I planned to use Zend Framework but I don't think it's really relevant (except that some package probably exists in other Framework to deal with XMPP, CouchDB)
Requirements: Persistent cache (if a server restart, the cache shouldn't be lost to avoid bringing down the server while re-creating the cache)
http://www.danga.com/memcached/
Memcached covers most of the requirements you lay out - message-based read, commit and invalidation. High availability and high speed, but very little atomic reliability (sacrificed for performance).
(Also, memcached powers things like YouTube, Wikipedia, Facebook, so I think it can be fairly well-established that organizations with the time, money and talent to seriously evaluate many distributed caching options settle with memcached!)
Edit (in response to comment)
The idea of a cache is for it to be relatively transitory compared to your backing store. If you need to persist the cache data long-term, I recommend looking at either (a) denormalizing your data tier to get more performance, or (b) adding a middle-tier database server that stores high-volume data in straight key-value-pair tables, or something closely approximating that.
In defence of memcached as a cache store, if you want high peformance with low impact of a server reboot, why not just have 4 memcached servers?
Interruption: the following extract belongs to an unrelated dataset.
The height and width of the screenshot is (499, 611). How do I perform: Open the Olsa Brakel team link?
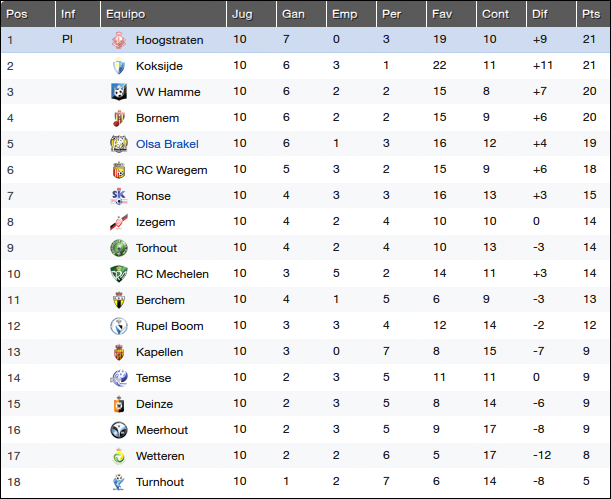[167, 144]
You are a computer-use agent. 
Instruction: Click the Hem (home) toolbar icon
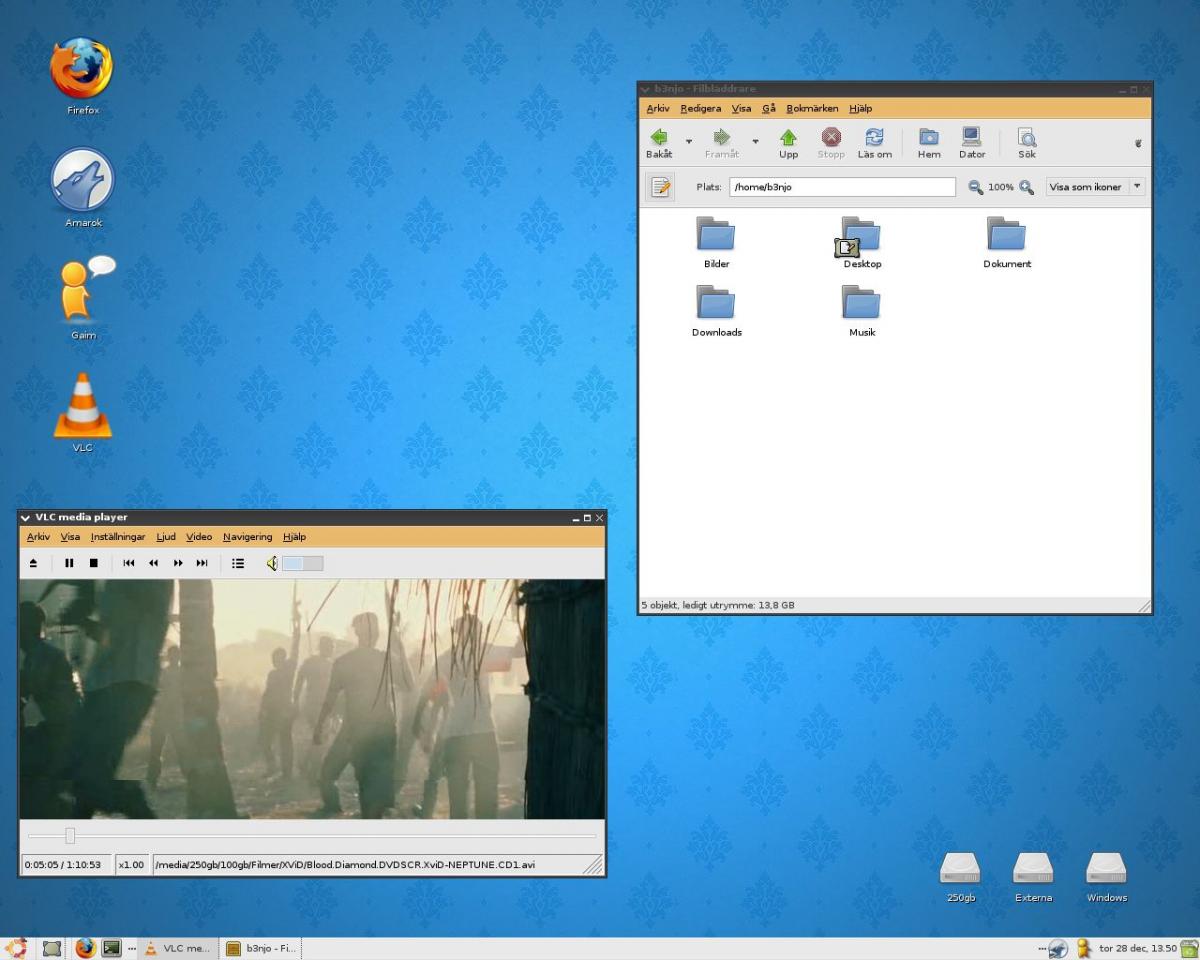(x=929, y=143)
Or 8? Each 'reboot' would have correspondingly less effect on the database server.
I think I found a relatively good solution.
I use Zend_Cache to store locally each cache file.
I've created a small daemon based on nanoserver which manage cache files locally too.
When one server create/modify/delete a cache file locally, it send the same action to all server through the daemon which do the same action.
That mean I have local caching files and remote actions at the same time.
Probably not perfect, but should work for now.
CouchDB was too slow and NFS is not reliable enough.